▶ _TASK LIST_
- A) In the catfish barb thread, what led Ckmart404 to see a doctor and then an orthopedic surgeon after being stabbed in the hand?
- B) From the catfish barb thread, set down the stretch from "## badonskybuccaneers" through "sure did hurt!" word for word.

▶ _TEXT EXCERPT_
#####
# Catfish barb leads to surgery



## Ckmart404

About 3 weeks ago my wife and I were fishing pensacola near I10 bridge and she caught a catfish so I throw on my glove slide my hand down the line and as soon as I get close he flops and I get stabbed in the hand! Blood all over the place for 20 mins! Sweeling and infection for a couple weeks lead to a doc visit them a orthopedic surgeon visit! And this is what happened next!


----------



## Mike Moore

What happened next? I suppose surgery from the title but see no pic. Regardless, hope your recovery is swift. Dang cats!


----------



## Emerald Ghost

RIP it out immediately next time, and pour bleach on it.


----------



## Ckmart404

Maybe this works


----------



## Ckmart404

And...


----------



## ChileRelleno

Ouch! Right in a knuckle.  

Hope you heal quickly.


----------



## oysterman

Edit


----------



## badonskybuccaneers

I know the feeling. Now, bear in mind- I worked on my uncles shrimp boat, so I've been around seafood and all kinds of fish. Several, years ago- I took my bro-in-law, Scott, surf fishing for big redfish one autumn morning, we weren't doing real good- I hooked a spanish, then a big cat. I had my "Bon Secour reeboks" on (deck boots) on, and went to "flip" the offending fish back into the surf- Done it many times before. But somehow one of his fins pierced the thick part of the boot toe and into my big toe. Inconvenient, but not uncommon for me to get finned from time to time. But it sure did hurt!
#####
[Rows drawn from a dataset]
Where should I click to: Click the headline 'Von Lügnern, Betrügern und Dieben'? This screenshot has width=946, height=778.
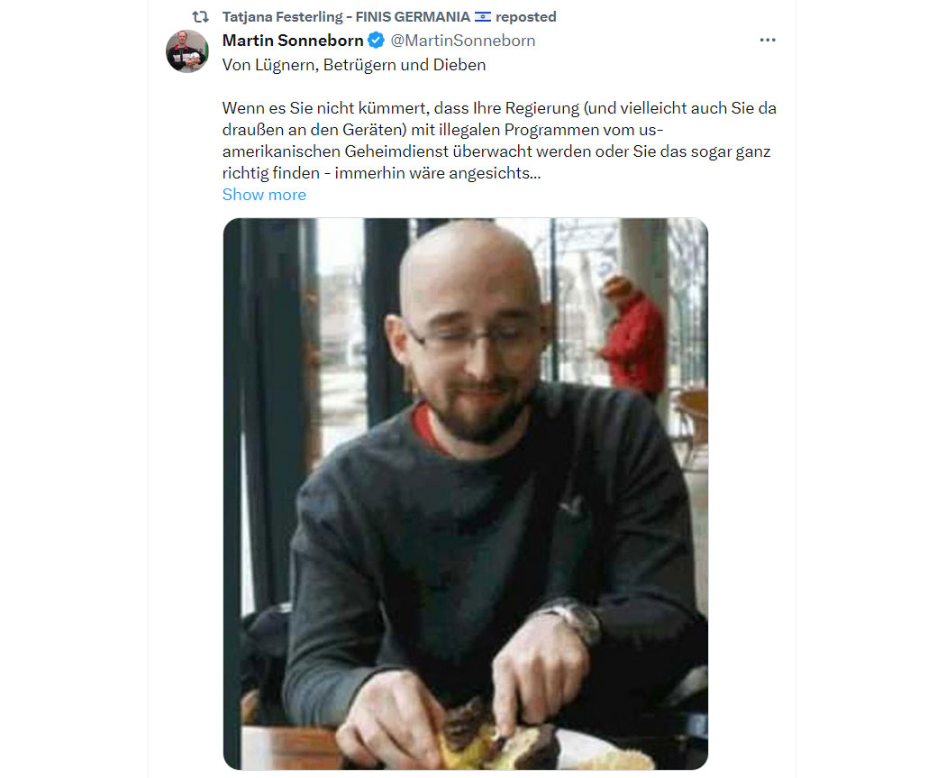pos(354,65)
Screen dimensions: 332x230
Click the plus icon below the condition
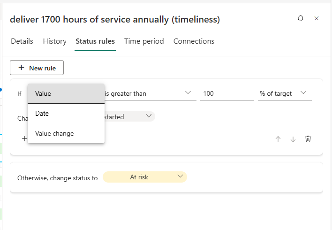click(24, 139)
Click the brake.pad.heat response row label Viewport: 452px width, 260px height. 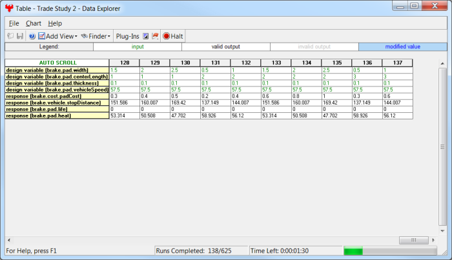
#####
▶ _YOUR WRITTEN ANSWERS_
- A) After the catfish stabbed Ckmart404 in the hand, the wound bled for 20 minutes. It was followed by a couple of weeks of swelling and infection, which led to a doctor visit and then an orthopedic surgeon visit.

- B)
## badonskybuccaneers

I know the feeling. Now, bear in mind- I worked on my uncles shrimp boat, so I've been around seafood and all kinds of fish. Several, years ago- I took my bro-in-law, Scott, surf fishing for big redfish one autumn morning, we weren't doing real good- I hooked a spanish, then a big cat. I had my "Bon Secour reeboks" on (deck boots) on, and went to "flip" the offending fish back into the surf- Done it many times before. But somehow one of his fins pierced the thick part of the boot toe and into my big toe. Inconvenient, but not uncommon for me to get finned from time to time. But it sure did hurt!